The whole pattern is the same one I'd carry into Sprig later — narrated status instead of spinners, AI proposes / user commits, no silent edits to the user's source of truth. Decision automation just made the cost of getting it wrong explicit: a hallucinated rule is a wrong loan or a wrong claim.
Process Studio: visual flow design
Some processes are simpler to draw than to write. Process Studio is a BPMN-style canvas for the orchestration side of decision automation — events, gateways, tasks, end states — designed to be reachable by an analyst, not only by a developer.




The design system underneath
None of the above survives without a foundation. The system covers the primitives — color, typography, tokens, icons — and a library of components the platform actually uses, so each acquired surface stops looking like its own product.

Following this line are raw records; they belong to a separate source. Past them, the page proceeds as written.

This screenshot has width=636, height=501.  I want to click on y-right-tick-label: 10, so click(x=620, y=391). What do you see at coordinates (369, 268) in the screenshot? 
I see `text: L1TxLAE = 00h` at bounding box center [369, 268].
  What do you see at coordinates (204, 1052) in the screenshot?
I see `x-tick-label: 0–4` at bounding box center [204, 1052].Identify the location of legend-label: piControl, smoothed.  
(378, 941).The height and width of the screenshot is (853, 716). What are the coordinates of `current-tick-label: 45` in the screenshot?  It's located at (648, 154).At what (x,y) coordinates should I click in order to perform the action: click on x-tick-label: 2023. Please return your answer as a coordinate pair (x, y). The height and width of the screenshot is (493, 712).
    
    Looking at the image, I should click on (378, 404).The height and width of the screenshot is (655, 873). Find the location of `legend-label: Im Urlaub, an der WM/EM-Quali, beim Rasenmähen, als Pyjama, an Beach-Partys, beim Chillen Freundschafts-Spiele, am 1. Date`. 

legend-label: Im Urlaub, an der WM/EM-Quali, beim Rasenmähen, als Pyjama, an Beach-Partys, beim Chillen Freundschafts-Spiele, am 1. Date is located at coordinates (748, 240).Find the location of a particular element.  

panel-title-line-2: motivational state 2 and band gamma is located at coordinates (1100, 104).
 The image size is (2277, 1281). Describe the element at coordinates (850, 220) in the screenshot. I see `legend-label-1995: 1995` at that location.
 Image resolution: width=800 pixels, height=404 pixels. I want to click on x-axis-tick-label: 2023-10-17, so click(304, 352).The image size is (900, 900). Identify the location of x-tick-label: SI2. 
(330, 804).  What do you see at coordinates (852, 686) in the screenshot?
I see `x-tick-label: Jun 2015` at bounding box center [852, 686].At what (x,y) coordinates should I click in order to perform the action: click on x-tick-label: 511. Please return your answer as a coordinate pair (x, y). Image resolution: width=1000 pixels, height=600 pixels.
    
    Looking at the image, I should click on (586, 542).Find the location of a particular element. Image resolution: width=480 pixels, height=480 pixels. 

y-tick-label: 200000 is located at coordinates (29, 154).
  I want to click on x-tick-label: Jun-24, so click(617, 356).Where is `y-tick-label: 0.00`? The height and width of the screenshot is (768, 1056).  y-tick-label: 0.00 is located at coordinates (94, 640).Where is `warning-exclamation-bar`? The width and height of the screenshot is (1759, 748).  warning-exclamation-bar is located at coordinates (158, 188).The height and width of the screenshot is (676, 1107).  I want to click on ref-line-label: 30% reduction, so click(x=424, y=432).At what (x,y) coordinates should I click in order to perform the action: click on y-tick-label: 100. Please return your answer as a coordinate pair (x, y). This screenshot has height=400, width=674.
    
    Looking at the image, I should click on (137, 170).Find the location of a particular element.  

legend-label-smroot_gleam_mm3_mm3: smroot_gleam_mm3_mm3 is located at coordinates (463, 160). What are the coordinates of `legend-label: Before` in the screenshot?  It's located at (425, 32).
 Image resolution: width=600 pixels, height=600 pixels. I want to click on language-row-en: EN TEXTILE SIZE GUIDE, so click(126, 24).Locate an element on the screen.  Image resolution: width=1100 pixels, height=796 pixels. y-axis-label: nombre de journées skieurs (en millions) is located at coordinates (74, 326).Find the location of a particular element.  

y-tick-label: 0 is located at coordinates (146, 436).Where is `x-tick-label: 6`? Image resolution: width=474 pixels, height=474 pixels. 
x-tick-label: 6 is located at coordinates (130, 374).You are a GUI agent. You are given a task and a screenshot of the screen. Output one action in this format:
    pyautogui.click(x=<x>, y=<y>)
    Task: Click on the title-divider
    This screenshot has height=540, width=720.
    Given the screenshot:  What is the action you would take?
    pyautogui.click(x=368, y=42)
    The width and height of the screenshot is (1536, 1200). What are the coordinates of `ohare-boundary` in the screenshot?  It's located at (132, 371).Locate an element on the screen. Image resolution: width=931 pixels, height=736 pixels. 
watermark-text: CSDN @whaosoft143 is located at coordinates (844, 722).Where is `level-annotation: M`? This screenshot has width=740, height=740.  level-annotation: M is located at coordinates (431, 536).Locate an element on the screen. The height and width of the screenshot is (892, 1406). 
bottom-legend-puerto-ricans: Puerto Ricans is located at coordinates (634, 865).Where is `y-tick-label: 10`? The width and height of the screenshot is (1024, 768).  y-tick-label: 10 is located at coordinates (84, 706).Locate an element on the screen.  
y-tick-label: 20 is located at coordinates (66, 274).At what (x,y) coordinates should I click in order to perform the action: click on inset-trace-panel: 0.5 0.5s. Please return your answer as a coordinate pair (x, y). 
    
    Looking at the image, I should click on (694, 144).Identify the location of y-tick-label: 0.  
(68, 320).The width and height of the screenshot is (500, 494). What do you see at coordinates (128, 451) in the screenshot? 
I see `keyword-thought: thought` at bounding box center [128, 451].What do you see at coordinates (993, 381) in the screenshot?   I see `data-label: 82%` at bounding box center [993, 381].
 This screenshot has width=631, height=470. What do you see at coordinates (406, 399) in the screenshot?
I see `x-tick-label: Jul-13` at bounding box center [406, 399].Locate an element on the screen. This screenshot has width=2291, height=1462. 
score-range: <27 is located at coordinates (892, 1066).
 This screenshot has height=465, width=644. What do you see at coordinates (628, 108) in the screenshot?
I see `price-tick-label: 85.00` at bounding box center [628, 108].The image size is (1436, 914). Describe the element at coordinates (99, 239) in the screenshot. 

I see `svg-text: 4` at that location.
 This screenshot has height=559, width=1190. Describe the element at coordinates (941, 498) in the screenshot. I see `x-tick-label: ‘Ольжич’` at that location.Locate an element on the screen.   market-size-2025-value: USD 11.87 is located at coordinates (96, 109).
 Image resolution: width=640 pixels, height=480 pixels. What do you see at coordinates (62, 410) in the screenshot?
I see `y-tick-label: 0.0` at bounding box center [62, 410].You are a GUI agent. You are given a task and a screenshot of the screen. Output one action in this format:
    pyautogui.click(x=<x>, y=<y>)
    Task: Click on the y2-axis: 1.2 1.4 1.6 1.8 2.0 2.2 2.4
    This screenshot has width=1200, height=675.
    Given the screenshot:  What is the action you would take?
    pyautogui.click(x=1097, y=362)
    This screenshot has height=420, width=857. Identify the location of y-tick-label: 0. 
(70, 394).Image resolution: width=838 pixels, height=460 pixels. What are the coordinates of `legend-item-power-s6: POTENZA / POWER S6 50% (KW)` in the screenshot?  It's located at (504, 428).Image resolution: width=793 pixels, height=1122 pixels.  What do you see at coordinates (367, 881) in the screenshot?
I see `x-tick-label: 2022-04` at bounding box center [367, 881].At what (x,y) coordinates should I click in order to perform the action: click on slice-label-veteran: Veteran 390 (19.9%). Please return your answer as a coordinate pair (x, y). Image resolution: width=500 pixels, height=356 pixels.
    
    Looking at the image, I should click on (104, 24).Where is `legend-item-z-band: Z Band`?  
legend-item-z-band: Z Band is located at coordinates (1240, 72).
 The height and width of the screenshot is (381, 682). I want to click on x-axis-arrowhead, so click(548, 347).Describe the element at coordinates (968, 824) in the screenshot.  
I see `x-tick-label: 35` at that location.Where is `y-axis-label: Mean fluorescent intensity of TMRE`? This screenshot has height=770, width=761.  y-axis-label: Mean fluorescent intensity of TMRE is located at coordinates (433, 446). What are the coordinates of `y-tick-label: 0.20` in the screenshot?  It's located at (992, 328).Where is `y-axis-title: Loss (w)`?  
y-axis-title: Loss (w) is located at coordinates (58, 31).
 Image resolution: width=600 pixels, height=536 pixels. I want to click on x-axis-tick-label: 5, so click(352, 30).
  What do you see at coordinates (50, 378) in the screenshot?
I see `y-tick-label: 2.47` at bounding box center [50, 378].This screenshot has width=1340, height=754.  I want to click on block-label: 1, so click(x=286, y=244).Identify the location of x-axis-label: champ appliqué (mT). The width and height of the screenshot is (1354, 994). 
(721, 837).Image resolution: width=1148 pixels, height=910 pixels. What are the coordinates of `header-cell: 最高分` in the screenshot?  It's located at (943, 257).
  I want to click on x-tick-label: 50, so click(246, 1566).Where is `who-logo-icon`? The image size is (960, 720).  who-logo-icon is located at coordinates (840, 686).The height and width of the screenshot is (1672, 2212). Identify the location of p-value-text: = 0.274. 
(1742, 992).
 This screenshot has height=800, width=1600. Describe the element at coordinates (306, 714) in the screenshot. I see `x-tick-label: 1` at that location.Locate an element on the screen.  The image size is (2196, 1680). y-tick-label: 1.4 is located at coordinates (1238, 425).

Carrying the desktop forward, not freezing it
The hardest constraint on this kind of modernization isn't visual. It's mental. Long-time authors had spent years building rule applications a specific way, and the design couldn't ask them to relearn the basics. So Nexus inherits the concepts — entities, rule sets, decisions, simulations, the verify/test loop — even where the chrome around them changes.


Outcome
19 months across design-system, platform, and AI-assisted app-building surfaces. The contract ended before the long arc of adoption was visible, so I keep the outcome honest: the work contributed to the next-generation platform direction, the unified Solution/Workspace model, the Schema Assistant interaction pattern, and the design system foundation underneath them.
What I took with me: the Apply step as a trust mechanic in AI authoring tools, the Workspace as a clean theme boundary between authoring and runtime, and the discipline of carrying expert users' mental models forward when their tool changes underneath them.